PROBLEM TO SOLVE: Reproduce every one of the following entries verbatim, preserving each line unchanged.

(Dataset entries)
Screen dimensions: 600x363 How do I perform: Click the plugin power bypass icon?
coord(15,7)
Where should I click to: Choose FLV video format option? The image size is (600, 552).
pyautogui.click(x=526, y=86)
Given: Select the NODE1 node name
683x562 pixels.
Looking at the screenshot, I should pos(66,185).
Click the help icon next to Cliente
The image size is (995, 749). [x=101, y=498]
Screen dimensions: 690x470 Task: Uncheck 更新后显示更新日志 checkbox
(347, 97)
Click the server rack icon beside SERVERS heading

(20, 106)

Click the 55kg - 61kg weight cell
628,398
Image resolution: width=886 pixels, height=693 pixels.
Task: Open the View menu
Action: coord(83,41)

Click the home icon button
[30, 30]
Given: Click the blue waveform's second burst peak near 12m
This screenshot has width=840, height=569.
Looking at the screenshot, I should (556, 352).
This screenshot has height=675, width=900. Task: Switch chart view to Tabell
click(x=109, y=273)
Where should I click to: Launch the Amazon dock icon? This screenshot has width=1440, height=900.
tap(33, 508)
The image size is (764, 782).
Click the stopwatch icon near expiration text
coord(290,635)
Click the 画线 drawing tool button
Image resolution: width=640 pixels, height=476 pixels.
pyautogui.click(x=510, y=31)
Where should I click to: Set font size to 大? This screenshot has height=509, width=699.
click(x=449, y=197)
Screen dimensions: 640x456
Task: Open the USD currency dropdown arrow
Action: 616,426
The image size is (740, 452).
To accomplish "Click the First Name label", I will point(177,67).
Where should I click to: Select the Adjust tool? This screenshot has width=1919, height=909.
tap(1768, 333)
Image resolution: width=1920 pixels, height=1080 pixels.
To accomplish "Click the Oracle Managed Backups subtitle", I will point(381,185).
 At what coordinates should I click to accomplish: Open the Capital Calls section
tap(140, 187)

IN RESPONSE:
Screen dimensions: 600x363 How do I perform: Click the plugin power bypass icon?
coord(15,7)
Where should I click to: Choose FLV video format option? The image size is (600, 552).
pyautogui.click(x=526, y=86)
Given: Select the NODE1 node name
683x562 pixels.
Looking at the screenshot, I should pos(66,185).
Click the help icon next to Cliente
The image size is (995, 749). [x=101, y=498]
Screen dimensions: 690x470 Task: Uncheck 更新后显示更新日志 checkbox
(347, 97)
Click the server rack icon beside SERVERS heading

(20, 106)

Click the 55kg - 61kg weight cell
628,398
Image resolution: width=886 pixels, height=693 pixels.
Task: Open the View menu
Action: coord(83,41)

Click the home icon button
[30, 30]
Given: Click the blue waveform's second burst peak near 12m
This screenshot has width=840, height=569.
Looking at the screenshot, I should (556, 352).
This screenshot has height=675, width=900. Task: Switch chart view to Tabell
click(x=109, y=273)
Where should I click to: Launch the Amazon dock icon? This screenshot has width=1440, height=900.
tap(33, 508)
The image size is (764, 782).
Click the stopwatch icon near expiration text
coord(290,635)
Click the 画线 drawing tool button
Image resolution: width=640 pixels, height=476 pixels.
pyautogui.click(x=510, y=31)
Where should I click to: Set font size to 大? This screenshot has height=509, width=699.
click(x=449, y=197)
Screen dimensions: 640x456
Task: Open the USD currency dropdown arrow
Action: 616,426
The image size is (740, 452).
To accomplish "Click the First Name label", I will point(177,67).
Where should I click to: Select the Adjust tool? This screenshot has width=1919, height=909.
tap(1768, 333)
Image resolution: width=1920 pixels, height=1080 pixels.
To accomplish "Click the Oracle Managed Backups subtitle", I will point(381,185).
 At what coordinates should I click to accomplish: Open the Capital Calls section
tap(140, 187)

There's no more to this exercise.